Directions
Update the stretch from the line containing "Task: Click the" through the line containing "click(86, 649)" by changing "screenshot" to "screen capture" and leaving everything else untouched.
╭─ Data for processing
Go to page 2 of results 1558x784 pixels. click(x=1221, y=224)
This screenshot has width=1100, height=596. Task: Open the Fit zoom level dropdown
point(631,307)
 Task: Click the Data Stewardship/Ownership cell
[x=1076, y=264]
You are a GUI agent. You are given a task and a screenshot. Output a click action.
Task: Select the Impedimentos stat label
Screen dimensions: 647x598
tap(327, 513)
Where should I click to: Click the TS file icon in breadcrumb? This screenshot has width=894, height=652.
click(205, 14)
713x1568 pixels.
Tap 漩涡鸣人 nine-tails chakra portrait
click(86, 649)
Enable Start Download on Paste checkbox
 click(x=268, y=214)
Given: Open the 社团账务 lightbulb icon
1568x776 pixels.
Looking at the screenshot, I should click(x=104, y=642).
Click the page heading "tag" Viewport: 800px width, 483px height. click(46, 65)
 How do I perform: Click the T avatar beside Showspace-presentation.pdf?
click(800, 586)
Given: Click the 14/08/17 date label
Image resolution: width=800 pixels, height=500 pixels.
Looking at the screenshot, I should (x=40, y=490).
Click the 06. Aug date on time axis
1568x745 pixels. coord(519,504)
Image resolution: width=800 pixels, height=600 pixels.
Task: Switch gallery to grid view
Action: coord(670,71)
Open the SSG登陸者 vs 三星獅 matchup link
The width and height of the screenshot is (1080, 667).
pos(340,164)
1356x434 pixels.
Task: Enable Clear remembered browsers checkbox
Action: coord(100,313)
╰─
Expected answer
 Task: Click the Data Stewardship/Ownership cell
[x=1076, y=264]
You are a GUI agent. You are given a task and a screen capture. Output a click action.
Task: Select the Impedimentos stat label
Screen dimensions: 647x598
tap(327, 513)
Where should I click to: Click the TS file icon in breadcrumb? This screen capture has width=894, height=652.
click(205, 14)
713x1568 pixels.
Tap 漩涡鸣人 nine-tails chakra portrait
click(86, 649)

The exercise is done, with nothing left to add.